== A fazer ==
Reproduza sem alterações as linhas que vão da linha com "Viewport: 810px width, 589px" até a linha com "pos(1682,23)", incluindo ambas.

-----

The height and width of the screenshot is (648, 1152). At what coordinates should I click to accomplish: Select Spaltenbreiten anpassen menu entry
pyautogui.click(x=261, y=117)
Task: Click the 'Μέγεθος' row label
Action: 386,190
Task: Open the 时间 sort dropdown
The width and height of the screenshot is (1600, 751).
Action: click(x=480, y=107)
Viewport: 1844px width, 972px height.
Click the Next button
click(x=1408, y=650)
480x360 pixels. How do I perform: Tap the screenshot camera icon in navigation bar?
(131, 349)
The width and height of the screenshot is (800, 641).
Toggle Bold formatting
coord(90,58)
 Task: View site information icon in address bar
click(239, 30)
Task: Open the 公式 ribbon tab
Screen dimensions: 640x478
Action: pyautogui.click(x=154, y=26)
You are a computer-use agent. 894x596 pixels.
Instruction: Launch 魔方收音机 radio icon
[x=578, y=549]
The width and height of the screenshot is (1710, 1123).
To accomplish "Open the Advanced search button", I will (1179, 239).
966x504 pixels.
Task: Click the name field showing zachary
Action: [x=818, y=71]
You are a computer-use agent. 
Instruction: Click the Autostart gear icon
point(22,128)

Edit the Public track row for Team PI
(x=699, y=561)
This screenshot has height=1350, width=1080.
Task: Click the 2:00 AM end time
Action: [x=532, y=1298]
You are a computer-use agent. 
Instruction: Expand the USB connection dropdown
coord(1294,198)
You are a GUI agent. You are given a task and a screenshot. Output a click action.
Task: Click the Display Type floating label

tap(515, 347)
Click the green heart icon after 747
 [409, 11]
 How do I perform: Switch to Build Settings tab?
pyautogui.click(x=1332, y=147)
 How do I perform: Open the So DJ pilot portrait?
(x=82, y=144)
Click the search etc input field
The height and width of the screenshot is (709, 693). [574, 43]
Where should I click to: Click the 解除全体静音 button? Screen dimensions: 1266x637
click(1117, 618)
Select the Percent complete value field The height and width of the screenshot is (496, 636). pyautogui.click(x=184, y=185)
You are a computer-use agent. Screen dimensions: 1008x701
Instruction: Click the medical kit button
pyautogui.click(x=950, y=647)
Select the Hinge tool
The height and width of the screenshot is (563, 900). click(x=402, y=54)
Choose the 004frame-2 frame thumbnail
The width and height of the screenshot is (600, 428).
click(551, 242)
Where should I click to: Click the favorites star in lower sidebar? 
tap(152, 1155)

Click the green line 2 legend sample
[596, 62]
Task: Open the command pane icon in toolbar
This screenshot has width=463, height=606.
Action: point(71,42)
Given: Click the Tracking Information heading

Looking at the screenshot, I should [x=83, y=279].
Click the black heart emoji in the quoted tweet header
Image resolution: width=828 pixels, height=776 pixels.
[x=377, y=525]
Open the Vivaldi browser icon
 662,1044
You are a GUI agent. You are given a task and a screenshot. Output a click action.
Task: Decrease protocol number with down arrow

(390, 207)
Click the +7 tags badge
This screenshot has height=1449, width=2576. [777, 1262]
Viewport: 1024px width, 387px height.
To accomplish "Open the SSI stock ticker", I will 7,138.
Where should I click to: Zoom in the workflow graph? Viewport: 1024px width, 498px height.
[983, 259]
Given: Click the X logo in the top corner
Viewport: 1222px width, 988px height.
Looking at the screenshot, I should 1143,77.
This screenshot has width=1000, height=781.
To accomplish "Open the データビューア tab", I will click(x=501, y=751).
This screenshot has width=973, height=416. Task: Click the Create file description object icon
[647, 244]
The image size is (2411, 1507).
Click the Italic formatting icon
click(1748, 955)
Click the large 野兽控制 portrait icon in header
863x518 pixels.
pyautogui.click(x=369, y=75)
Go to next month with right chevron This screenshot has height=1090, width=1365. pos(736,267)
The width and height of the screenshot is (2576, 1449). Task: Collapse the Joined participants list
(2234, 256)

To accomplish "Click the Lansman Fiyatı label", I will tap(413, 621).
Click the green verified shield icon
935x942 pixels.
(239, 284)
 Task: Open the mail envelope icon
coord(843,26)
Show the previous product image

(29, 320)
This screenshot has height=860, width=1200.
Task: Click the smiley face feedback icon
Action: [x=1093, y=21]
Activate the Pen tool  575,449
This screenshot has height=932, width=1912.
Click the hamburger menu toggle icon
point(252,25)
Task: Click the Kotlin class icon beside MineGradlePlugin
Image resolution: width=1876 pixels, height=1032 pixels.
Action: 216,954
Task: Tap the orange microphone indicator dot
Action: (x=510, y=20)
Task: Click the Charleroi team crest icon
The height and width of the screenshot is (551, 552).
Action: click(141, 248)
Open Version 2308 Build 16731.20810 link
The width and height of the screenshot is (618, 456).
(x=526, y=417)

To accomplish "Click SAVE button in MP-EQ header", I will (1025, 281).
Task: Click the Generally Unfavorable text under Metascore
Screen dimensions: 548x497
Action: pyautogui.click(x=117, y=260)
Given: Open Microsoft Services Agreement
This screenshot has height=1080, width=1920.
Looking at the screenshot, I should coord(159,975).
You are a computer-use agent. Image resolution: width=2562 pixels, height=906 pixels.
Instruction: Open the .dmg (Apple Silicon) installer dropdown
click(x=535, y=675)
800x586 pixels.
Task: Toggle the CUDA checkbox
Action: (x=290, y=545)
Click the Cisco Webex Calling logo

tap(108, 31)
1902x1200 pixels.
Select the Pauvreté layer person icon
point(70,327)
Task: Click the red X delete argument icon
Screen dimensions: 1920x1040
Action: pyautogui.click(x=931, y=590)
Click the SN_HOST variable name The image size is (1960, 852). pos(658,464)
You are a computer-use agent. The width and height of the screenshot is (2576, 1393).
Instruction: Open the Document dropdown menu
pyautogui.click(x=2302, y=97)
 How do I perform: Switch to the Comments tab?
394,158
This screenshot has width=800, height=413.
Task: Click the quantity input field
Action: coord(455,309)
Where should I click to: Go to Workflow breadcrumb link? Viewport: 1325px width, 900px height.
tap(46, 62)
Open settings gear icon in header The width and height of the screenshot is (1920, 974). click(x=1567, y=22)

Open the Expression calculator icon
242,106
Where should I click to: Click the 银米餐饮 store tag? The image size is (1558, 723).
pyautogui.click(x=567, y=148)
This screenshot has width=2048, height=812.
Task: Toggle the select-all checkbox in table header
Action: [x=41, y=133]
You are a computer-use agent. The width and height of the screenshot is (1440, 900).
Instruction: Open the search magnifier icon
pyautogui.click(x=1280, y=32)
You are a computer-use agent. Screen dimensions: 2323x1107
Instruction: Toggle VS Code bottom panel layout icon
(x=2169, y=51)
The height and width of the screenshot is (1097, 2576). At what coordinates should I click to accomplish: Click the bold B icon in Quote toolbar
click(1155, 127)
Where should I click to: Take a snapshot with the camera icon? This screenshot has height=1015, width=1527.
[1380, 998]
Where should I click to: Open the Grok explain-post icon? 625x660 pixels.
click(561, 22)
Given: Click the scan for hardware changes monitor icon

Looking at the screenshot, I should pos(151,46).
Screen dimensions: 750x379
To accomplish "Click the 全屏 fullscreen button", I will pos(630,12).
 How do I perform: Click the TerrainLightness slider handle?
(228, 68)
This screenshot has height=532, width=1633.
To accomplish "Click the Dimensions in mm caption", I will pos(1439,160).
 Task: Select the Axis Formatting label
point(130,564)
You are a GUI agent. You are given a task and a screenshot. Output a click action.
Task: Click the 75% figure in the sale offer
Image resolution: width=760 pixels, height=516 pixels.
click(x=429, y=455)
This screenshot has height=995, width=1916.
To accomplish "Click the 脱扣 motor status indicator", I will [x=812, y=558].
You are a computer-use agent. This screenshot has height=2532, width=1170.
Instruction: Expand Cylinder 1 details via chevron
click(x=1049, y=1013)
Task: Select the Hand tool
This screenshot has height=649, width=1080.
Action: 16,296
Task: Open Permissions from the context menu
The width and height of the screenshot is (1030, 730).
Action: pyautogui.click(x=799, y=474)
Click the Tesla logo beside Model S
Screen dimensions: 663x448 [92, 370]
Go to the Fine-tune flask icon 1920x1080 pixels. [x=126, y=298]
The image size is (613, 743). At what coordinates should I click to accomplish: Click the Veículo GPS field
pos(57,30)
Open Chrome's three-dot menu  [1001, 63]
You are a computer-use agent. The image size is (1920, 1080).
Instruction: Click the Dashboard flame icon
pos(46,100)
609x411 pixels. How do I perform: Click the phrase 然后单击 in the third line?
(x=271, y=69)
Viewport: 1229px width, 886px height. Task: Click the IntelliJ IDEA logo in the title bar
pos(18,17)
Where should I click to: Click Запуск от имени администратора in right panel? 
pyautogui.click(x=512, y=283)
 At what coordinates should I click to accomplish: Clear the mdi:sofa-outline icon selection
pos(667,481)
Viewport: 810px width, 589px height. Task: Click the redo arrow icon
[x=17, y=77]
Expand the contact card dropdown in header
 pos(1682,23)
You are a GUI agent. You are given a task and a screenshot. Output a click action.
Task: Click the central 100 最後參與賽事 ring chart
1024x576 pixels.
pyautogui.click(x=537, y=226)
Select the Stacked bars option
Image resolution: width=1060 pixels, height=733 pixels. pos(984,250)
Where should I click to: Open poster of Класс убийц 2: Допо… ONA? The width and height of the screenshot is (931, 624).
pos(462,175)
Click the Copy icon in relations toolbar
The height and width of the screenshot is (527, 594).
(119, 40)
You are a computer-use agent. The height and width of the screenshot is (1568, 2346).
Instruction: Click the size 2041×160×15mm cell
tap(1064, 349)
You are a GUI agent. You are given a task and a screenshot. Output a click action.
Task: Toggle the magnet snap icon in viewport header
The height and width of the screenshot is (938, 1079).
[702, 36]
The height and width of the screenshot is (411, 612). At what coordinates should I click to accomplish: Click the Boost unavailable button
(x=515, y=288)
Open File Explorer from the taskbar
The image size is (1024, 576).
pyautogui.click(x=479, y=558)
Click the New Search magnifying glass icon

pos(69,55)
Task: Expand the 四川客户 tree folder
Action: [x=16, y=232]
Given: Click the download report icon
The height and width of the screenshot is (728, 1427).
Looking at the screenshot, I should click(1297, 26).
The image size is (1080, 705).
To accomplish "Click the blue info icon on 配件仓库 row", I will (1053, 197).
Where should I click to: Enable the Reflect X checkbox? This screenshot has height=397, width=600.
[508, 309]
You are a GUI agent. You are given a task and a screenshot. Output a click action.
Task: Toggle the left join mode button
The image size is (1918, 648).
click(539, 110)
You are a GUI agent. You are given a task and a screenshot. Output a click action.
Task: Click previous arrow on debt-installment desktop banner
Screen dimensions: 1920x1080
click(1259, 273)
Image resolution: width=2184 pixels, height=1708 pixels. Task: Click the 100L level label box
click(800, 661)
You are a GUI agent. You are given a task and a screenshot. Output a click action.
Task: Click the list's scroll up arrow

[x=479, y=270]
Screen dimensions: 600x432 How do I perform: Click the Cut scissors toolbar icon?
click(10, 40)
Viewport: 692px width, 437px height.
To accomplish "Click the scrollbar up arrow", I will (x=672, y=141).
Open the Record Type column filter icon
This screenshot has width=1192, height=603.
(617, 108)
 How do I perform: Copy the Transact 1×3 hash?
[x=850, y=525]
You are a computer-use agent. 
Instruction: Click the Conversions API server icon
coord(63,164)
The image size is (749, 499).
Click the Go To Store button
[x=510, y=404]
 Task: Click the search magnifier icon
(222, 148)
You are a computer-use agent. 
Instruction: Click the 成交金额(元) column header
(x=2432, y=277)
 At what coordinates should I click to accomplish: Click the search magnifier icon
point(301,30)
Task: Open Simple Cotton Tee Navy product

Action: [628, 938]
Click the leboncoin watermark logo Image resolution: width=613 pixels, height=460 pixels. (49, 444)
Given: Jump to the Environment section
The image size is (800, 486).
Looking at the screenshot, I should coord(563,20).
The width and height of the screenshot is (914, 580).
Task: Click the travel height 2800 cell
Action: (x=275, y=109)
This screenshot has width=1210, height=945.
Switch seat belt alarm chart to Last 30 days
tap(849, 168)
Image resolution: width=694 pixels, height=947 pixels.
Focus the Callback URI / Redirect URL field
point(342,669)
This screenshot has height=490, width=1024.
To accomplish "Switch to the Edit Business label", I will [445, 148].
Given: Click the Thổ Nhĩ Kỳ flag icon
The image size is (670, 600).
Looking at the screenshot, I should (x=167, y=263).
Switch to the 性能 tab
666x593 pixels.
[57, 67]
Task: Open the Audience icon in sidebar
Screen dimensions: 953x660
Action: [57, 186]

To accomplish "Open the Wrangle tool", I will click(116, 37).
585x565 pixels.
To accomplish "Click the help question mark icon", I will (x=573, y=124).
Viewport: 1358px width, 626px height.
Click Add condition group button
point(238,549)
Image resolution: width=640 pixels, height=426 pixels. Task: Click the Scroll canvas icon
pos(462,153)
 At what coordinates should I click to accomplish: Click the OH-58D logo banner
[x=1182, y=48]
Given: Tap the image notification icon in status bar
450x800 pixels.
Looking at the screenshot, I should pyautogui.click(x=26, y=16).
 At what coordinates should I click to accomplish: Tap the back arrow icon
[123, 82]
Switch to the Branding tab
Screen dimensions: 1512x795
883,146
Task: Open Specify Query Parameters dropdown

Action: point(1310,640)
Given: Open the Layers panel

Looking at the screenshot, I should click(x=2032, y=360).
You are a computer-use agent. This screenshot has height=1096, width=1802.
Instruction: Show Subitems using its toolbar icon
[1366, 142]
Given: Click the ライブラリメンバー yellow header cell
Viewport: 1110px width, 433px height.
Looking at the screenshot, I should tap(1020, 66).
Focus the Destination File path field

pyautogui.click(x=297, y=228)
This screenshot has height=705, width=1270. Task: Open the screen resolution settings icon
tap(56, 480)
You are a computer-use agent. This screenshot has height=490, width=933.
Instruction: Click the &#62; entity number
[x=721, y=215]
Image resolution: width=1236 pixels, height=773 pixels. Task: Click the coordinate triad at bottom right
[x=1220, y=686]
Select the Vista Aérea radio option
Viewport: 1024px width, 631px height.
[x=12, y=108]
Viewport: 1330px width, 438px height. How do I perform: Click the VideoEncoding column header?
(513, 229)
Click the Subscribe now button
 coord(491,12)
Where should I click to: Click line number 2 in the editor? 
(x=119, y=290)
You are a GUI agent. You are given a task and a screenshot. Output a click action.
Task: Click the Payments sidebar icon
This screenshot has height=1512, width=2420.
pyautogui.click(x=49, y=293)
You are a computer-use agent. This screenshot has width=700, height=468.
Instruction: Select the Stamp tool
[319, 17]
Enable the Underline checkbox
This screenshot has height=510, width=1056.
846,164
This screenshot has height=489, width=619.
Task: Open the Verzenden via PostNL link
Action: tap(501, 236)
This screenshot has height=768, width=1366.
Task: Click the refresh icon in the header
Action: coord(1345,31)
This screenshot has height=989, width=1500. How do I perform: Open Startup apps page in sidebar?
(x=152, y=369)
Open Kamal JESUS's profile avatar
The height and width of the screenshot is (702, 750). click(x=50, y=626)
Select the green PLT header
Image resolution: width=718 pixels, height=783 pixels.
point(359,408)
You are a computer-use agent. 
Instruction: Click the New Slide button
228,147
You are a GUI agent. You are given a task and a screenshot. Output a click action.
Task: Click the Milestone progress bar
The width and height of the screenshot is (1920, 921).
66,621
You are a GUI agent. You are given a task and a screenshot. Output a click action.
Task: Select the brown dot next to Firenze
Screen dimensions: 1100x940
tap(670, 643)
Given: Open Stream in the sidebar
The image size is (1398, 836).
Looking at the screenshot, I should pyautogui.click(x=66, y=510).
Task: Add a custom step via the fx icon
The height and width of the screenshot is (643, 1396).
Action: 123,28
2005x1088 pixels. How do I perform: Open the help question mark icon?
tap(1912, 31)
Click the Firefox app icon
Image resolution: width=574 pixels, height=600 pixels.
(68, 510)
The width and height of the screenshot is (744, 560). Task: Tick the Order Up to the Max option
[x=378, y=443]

-----

== Resposta ==
Viewport: 810px width, 589px height. Task: Click the redo arrow icon
[x=17, y=77]
Expand the contact card dropdown in header
 pos(1682,23)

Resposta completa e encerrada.